Often historically tricky, U.S.-Mexico relations became particularly fraught following the election of Trump, who repeatedly hammered the United States’ southern neighbor on trade, the border and migration.

“I congratulate the new presidential administration in Mexico for its strong emphasis on improving the economic development of this region in particular,” U.S. Commerce Secretary Wilbur Ross said at the gala. “We also thank them for assisting us as we confront the crisis at our southern border.”

Mexico is the United States’ second-largest export market and its third-biggest trading partner, with more than $678 billion in goods and services changing hands last year, according to Ross. U.S. foreign direct investment in Mexico was over $109 billion in 2017, he added, and Mexican investment in the United States has reached more than $35 billion.

Donohue said the Chamber had “vigorously” opposed the idea of closing the U.S.-Mexico border, which would have imperiled that trade.

But even as Trump backed off that threat, he gave Mexico a year to stop the flow of drugs and migrants or face tariffs on cars or other products.

Twelve months from now, the 2020 election campaign will be in full swing, and some say a candidate Trump is likely to try to keep illegal immigration front-and-center as meat for his base.

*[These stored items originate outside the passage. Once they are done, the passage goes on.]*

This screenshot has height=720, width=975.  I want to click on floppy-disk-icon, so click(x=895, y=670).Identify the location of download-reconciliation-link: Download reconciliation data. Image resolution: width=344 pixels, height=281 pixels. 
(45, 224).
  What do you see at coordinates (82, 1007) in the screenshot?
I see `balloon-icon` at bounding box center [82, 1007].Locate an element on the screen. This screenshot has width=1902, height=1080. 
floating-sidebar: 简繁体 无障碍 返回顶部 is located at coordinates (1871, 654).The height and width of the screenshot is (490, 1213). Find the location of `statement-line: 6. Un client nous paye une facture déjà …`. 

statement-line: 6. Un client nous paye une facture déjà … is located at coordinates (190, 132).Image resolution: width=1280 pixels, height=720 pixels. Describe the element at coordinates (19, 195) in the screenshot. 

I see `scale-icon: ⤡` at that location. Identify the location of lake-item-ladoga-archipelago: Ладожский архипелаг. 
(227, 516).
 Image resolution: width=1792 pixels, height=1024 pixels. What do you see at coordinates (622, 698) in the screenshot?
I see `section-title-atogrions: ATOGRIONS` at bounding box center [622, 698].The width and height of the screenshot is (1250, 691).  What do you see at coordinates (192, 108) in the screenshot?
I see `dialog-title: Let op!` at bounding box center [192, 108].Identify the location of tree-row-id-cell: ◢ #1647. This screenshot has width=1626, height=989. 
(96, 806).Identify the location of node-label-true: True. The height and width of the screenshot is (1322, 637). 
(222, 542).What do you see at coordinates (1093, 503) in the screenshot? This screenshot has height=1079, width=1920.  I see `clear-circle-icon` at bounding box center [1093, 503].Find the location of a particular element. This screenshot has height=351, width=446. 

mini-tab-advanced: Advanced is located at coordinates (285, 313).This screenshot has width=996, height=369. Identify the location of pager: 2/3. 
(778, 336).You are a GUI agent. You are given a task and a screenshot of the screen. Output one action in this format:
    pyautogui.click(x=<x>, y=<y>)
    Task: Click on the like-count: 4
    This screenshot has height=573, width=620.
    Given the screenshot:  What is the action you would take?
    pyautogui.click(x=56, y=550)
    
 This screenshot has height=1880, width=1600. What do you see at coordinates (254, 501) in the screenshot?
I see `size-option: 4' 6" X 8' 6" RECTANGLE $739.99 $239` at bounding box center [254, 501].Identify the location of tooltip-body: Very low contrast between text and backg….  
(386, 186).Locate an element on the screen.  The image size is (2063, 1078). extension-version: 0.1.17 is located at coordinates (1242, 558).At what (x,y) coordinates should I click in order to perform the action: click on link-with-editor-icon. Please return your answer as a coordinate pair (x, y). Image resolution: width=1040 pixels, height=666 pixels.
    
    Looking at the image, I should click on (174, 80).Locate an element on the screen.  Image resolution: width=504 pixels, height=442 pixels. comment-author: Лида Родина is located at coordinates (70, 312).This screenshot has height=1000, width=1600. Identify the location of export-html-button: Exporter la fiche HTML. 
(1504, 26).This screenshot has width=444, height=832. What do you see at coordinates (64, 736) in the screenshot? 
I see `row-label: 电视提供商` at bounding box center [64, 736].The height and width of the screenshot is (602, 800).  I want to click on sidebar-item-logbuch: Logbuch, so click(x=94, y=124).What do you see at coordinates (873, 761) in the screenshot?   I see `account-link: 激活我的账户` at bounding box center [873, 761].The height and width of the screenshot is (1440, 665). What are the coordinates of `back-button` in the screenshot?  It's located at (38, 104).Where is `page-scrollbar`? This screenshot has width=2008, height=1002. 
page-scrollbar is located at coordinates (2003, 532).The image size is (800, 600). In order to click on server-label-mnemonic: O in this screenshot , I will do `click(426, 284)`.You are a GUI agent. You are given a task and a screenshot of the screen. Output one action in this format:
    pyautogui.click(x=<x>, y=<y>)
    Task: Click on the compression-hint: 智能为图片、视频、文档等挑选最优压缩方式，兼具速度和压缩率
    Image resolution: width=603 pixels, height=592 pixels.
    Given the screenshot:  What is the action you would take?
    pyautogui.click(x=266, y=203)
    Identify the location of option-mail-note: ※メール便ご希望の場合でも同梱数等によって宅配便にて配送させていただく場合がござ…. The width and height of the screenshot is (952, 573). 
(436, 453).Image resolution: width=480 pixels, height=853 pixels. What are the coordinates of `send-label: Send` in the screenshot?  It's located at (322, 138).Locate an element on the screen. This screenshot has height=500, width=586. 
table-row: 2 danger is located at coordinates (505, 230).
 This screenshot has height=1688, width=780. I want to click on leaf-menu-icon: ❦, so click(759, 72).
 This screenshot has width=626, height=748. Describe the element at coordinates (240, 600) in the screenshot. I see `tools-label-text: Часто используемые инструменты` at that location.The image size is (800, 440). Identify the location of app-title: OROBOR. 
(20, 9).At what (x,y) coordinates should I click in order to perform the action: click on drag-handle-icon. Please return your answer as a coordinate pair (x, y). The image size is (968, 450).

“When he is competing electorally or out there on the stump, he goes to a dark place, and Mexico is often in that place,” said Shannon O’Neil, senior fellow for Latin American studies at the Council on Foreign Relations.

“And so whether it’s immigration or drugs or other security threats or Mexico’s effect on the economy as he perceives it, I think that will be the mainstay of his rhetoric,” said O’Neil, who was not at the Merida gathering. “And so yes, I think there’s a growing chance that the border will be a centerpiece of the 2020 U.S. election and not in a way that will be helpful to Mexico.”

Before López Obrador took office in December, many had been concerned about possible clashes between Trump and the leftist populist who won the presidency in his third try. But so far, ties between Washington and Mexico City seem to have generally held up well, with the two administrations working closely on a number of bilateral issues and López Obrador officials reluctant to react to critical tweets from Trump.

Mexican officials said in Merida that from the earliest days, López Obrador’s administration has looked to private sector leaders in both countries, executives with deep and longstanding cross-border ties, for cues on navigating what they expected to be a trying relationship.

“These are businesspeople, and they’re used to climates changing and they’re used to looking out a few years beyond the present,” said Garza, the former ambassador. “And they’re used to having to work very hard to get things done in environments that are, you know, where there’s not a tailwind every day.”